__EXERCISE OBJECTIVE__
Below are lines of data, and only some are wanted. Please repeat exactly those from the line that has "Turn on closed captions" through the line that has "This screenshot has width=1456, height=819.".

__DATA SHOWN__
========================

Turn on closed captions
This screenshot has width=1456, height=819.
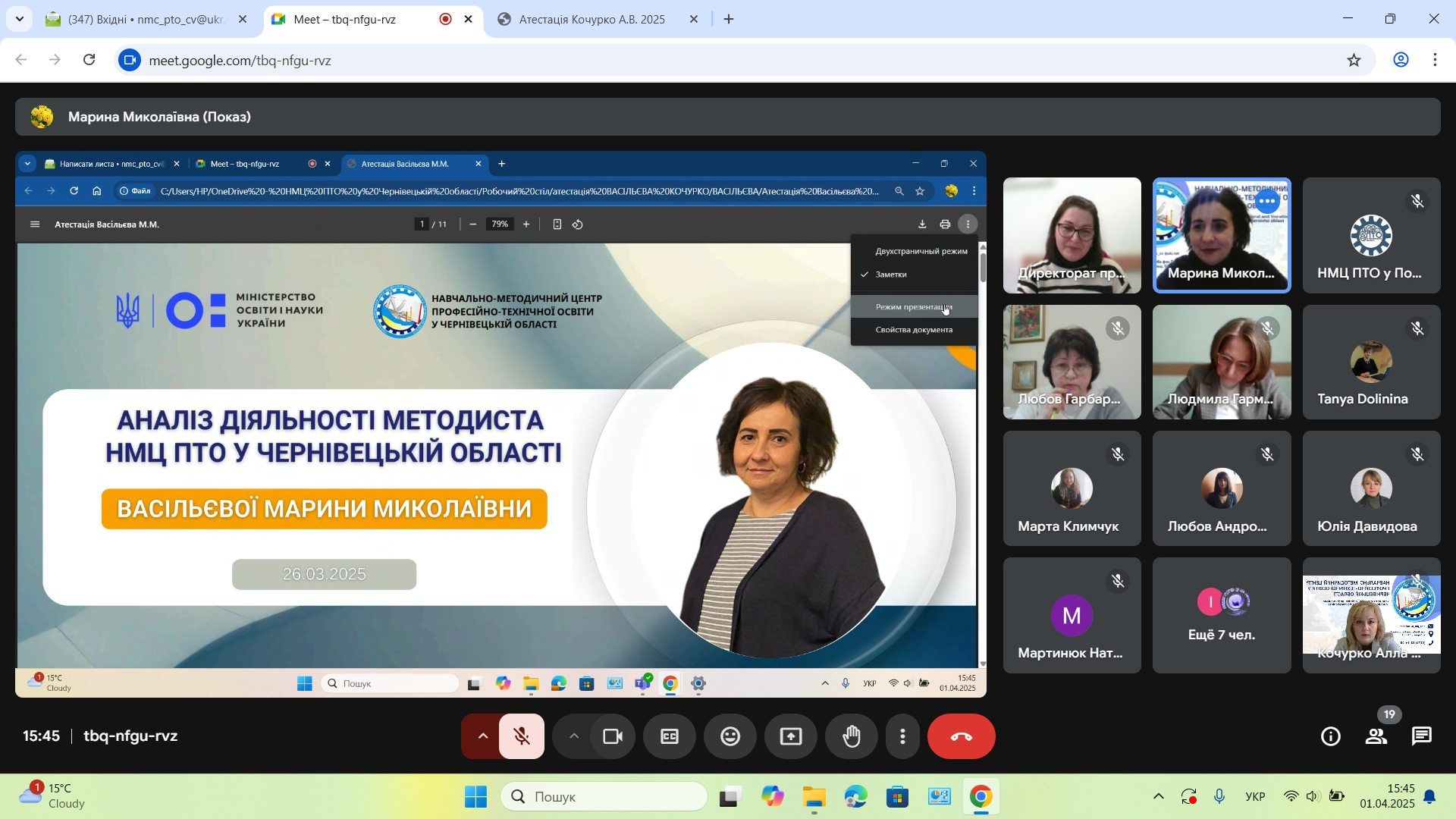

========================

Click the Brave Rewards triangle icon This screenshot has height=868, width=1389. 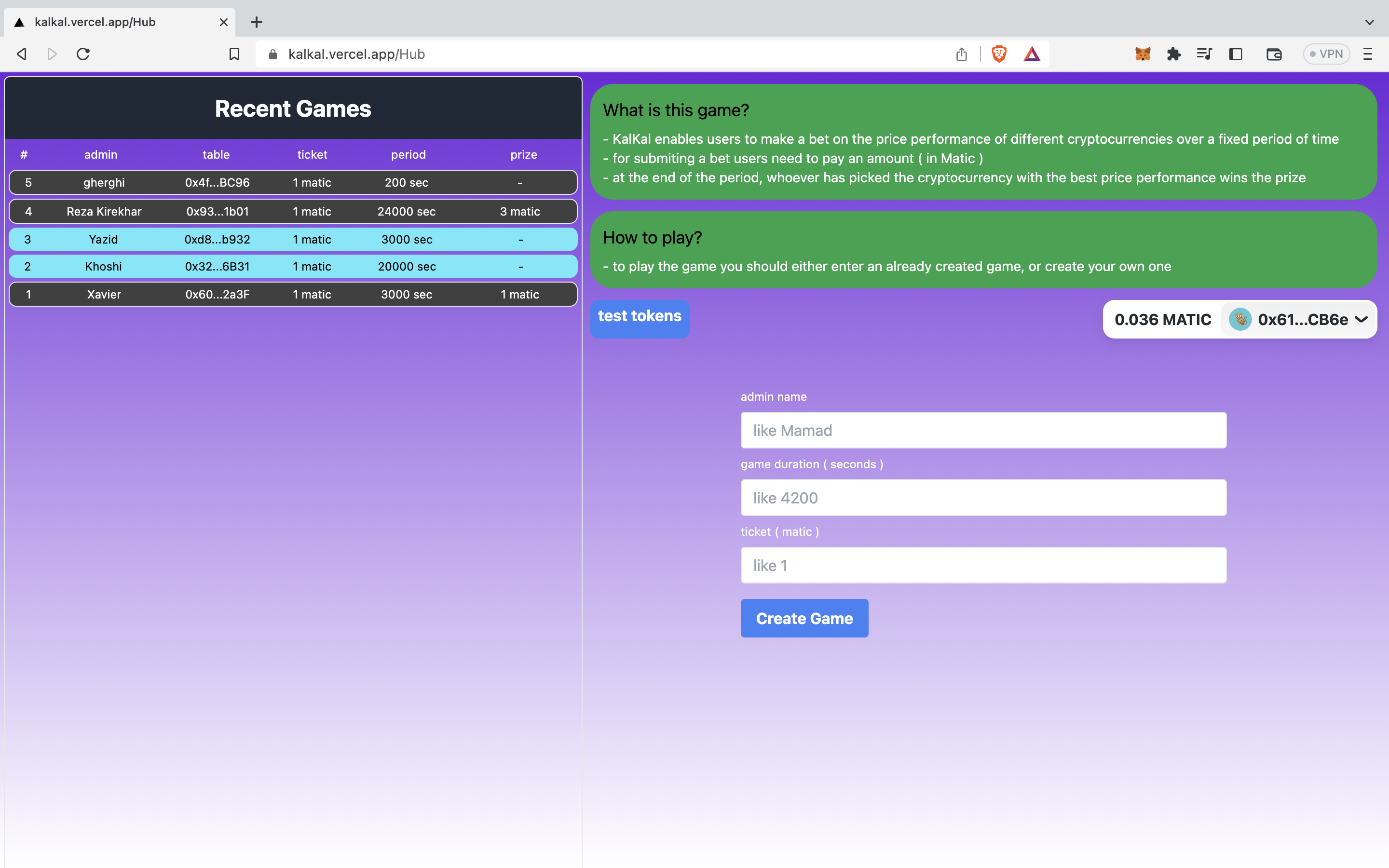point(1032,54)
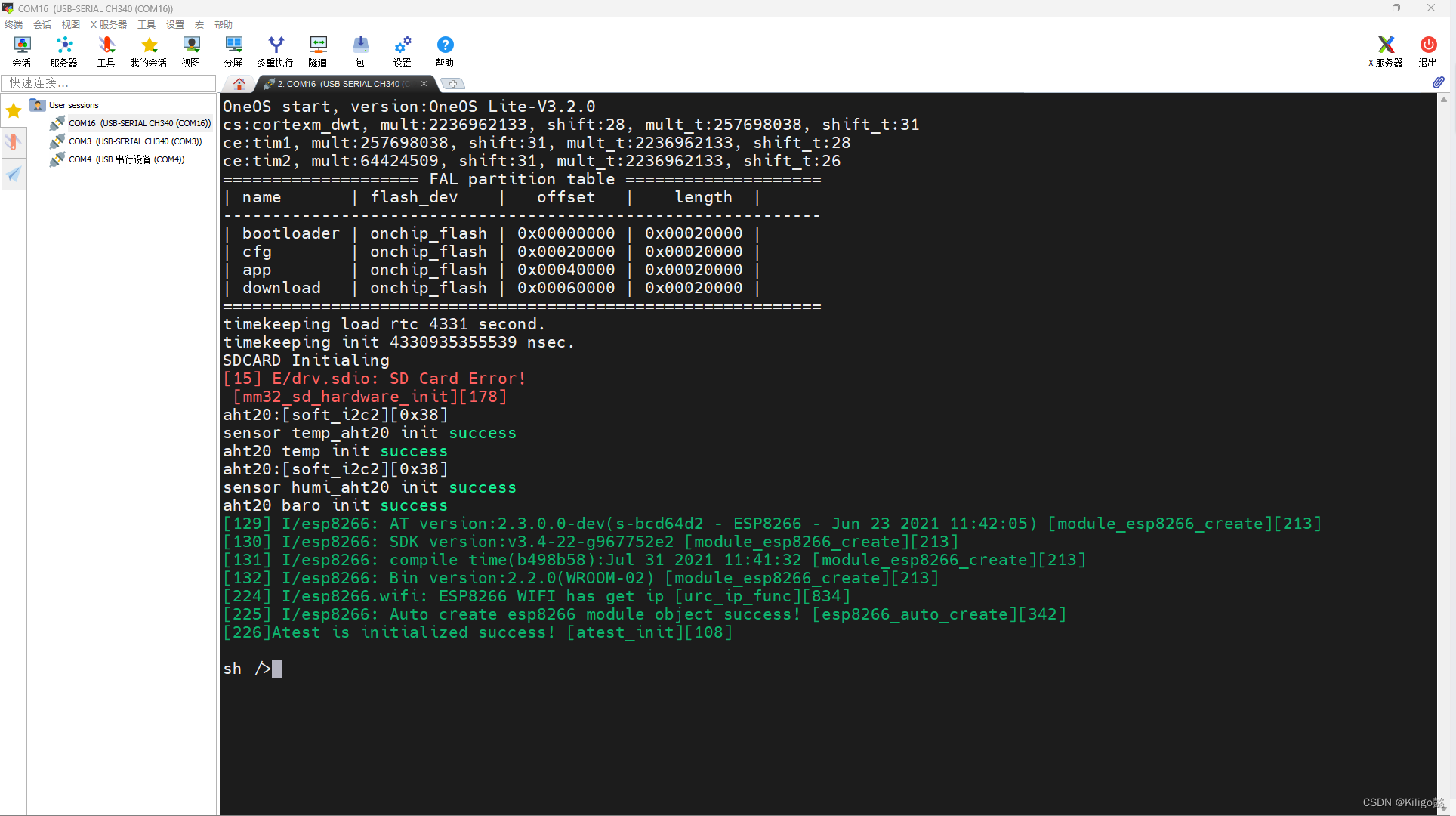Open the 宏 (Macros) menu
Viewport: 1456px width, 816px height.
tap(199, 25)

========================

__RESULT FOR THIS TASK__
Turn on closed captions
This screenshot has width=1456, height=819.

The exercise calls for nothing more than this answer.